There is one sense, however, in which A Terrible Country is not the anti-Brooklyn novel, in which it becomes a novel of something larger than urban matter and anti-matter. And that is the emphasis it places on money. There’s not a bowl of soup that’s purchased, not a bottle of vodka that’s drunk, not a coffee that’s consumed, not a cab ride that’s taken, not an hour on the internet that’s used, that we don’t know the price of. That’s how much of an obsessive theme money is in this novel. It’s been a while since I’ve read a novel of such detailed and deliberate attention to the cost of living, in both senses of the word. Virtually every experience involves a commodity; virtually every experience has a price.

Gessen captures, like few other contemporary writers, the cost of modern life.
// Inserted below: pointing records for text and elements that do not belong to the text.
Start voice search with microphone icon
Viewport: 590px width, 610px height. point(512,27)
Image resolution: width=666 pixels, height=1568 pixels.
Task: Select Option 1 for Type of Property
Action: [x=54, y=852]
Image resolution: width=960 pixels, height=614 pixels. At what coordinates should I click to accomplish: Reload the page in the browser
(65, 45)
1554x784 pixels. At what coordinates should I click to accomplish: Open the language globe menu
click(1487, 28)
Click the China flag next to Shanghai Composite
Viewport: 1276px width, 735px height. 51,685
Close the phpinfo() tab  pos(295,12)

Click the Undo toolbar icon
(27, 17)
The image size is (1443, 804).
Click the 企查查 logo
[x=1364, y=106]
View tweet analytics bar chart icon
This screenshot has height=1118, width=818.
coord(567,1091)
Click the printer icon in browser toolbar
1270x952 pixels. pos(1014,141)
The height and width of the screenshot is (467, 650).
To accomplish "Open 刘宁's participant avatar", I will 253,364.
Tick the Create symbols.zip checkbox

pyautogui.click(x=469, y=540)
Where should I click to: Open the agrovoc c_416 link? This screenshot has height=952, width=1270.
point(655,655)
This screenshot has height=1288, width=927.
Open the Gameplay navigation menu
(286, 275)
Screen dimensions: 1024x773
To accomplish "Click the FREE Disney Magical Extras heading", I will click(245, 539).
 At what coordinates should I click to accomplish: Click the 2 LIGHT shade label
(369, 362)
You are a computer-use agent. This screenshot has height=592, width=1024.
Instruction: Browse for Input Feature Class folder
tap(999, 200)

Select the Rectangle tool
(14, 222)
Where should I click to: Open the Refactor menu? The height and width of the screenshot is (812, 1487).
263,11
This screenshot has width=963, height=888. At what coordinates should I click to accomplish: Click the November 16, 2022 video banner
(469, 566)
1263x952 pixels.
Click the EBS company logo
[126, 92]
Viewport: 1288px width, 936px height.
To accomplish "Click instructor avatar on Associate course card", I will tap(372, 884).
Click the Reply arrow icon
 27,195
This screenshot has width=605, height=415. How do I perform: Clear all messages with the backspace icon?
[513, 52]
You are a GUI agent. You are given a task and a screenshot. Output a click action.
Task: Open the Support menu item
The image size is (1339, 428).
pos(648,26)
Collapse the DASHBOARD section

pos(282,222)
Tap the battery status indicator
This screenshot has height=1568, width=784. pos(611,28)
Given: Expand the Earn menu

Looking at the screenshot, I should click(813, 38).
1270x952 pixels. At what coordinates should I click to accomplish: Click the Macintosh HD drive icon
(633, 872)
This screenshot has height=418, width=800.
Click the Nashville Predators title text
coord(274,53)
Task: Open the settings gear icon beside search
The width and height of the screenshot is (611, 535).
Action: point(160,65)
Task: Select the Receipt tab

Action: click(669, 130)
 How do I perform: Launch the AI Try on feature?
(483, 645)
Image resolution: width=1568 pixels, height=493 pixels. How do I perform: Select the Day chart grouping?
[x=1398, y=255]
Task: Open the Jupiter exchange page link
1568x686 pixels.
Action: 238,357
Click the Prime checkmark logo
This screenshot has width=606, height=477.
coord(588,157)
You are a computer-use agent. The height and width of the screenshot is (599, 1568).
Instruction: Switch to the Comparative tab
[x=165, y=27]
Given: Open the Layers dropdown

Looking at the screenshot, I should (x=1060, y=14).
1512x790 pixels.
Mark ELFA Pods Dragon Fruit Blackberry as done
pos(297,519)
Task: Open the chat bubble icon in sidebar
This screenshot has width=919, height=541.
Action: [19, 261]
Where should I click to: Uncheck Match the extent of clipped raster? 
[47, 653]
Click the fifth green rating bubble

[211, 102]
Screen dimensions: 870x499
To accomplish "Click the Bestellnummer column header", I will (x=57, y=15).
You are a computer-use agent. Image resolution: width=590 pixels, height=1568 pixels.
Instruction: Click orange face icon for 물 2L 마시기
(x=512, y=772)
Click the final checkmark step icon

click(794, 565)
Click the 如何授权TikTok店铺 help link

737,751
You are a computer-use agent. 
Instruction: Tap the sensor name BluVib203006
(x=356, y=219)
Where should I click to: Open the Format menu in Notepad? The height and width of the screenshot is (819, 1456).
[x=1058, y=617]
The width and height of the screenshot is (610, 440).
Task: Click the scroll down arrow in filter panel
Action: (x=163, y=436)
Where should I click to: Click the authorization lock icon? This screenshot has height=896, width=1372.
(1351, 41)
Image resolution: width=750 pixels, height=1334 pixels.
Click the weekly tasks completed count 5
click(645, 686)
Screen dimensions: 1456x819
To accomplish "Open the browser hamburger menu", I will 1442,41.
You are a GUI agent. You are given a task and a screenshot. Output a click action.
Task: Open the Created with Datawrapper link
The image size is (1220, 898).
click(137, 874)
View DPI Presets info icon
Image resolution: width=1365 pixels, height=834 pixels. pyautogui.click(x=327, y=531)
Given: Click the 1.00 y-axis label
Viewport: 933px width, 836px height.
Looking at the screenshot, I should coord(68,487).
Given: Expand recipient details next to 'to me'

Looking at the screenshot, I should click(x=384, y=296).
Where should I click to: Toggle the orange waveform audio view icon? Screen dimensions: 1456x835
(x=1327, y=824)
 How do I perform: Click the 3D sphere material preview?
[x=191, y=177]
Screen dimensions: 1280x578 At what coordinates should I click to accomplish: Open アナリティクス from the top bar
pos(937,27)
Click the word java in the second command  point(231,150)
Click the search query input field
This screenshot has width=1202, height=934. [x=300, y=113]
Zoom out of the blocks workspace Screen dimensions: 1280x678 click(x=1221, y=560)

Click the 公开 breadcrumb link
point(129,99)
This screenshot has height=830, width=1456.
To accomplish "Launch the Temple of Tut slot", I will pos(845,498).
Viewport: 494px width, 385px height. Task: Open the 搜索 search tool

Whether through his own experience, study, or intuitive sympathy, he seems to know that terrible feeling of material deprivation and anxiety, where the cost of commodities is less a subject of academic abstraction than a real constraint on what we can and cannot do. “She needed to make money,” says Andrei of his girlfriend. “Yulia was trapped.” If Andrei’s love for his grandmother is the motor of the book, money is its gasoline. Once it runs out, the motor stops.

That nexus of finance and freedom, of cash and capability, is a central motif of the novel, making its sense of constraint and grim proportion, of money and measure—so evocative of the nineteenth-century novel—a resonant and necessary new key of contemporary fiction.


  1. Ellen September 19, 2018 at 10:37 pm | #

    Ulysses, about a wandering Jew, is a novel in which getting from one place to another in one city—Dublin—is itself both subject and object.

    • Dan Knauss October 12, 2018 at 12:55 pm | #

      The price of a plate of peas — that’s one thing that stands out in my memory of Dubliners.

  2. Joanna Bujes September 19, 2018 at 10:45 pm | #

    Another example of the centrality of money: a movie, “Lorna’s Silence” by the Dardenne brothers.

  3. Lichanos September 20, 2018 at 12:40 am | #

    When I read the scene with the clogged drain, I thought of Winston Smith fixing his neighbor’s, and getting slingshotted by a bratty kid who calls him a thought criminal.

  4. John Haskell September 20, 2018 at 9:31 am | #

    It’s changing, but Moscow is Jane Jacobs with no constraining hand of Robert Moses. Imagine NYC with no freeways in it. Then you’ll understand how there could be a novel just about the difficulties of getting around the city.

  5. Glenn September 21, 2018 at 11:21 am | #

    Money is that which overcomes the separation from property owned (claimed by lawful violence) by another.

    When living at a precarious level of available money, every choice is a choice between which of the many “violences of separation” (a separation that brings into focus that which gives money its immediate value) one can risk enduring on any given day.

    Do I buy a new tire to prevent an accident, or insurance to pay for medical care perhaps needed after an accident caused by a blown tire? Do I not risk driving at all (perhaps to work) and endure the greater precarity that will follow? What other violence of separation will I then be exposed to?

    The beast of burden needs to go to the pasture to get what it has been separated from, what it needs to live. The beast’s owner can fix a cart to the beast so as to take a share of the value of the beast’s labor in its going to the pasture.

    The beast never needed man for millions of years. Now, owned by man, it can’t live without laboring in service of man.

  6. Pam Ozaroff September 24, 2018 at 12:21 pm | #

    Beautifully written analysis.

  7. Glenn October 6, 2018 at 5:29 pm | #

    Just finished reading “A terrible Country” minutes ago.

    It’s a wonderful novel that will bang around in my memory for a long time.

    Thanks for bringing it to my attention.